Where a line of the records holds the string "text", copy that line.

---

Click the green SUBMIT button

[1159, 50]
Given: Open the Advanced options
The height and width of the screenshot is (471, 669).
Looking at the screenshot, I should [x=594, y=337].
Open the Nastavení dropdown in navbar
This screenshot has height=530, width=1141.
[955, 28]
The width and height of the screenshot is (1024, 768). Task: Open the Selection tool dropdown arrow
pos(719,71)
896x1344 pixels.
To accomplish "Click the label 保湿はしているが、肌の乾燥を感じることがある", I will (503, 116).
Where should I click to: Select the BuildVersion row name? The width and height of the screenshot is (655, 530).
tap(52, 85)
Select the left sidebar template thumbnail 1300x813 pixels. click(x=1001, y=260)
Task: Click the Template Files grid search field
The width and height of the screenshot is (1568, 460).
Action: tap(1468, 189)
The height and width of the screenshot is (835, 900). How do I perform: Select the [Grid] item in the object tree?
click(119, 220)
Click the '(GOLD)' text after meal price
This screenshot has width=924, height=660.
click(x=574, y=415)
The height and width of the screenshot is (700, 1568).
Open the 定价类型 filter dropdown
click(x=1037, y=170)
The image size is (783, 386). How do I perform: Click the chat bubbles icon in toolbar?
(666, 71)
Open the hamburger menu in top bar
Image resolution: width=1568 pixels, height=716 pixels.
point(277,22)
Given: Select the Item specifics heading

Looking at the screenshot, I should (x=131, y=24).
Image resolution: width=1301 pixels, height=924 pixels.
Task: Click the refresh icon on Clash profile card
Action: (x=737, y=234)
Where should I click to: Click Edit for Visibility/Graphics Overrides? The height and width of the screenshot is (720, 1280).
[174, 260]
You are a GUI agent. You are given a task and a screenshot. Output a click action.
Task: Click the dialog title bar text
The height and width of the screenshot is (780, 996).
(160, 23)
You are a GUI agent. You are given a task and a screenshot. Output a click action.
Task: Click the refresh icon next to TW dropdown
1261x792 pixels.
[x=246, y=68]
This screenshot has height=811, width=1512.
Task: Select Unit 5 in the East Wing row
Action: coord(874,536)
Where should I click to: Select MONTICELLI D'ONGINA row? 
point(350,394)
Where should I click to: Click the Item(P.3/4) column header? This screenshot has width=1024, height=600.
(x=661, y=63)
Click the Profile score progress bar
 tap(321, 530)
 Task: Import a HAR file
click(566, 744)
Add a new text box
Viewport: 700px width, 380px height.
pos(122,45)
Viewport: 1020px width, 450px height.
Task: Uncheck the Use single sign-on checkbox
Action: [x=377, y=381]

---

- Problem solution
Click the '(GOLD)' text after meal price
Task: Click the dialog title bar text
Add a new text box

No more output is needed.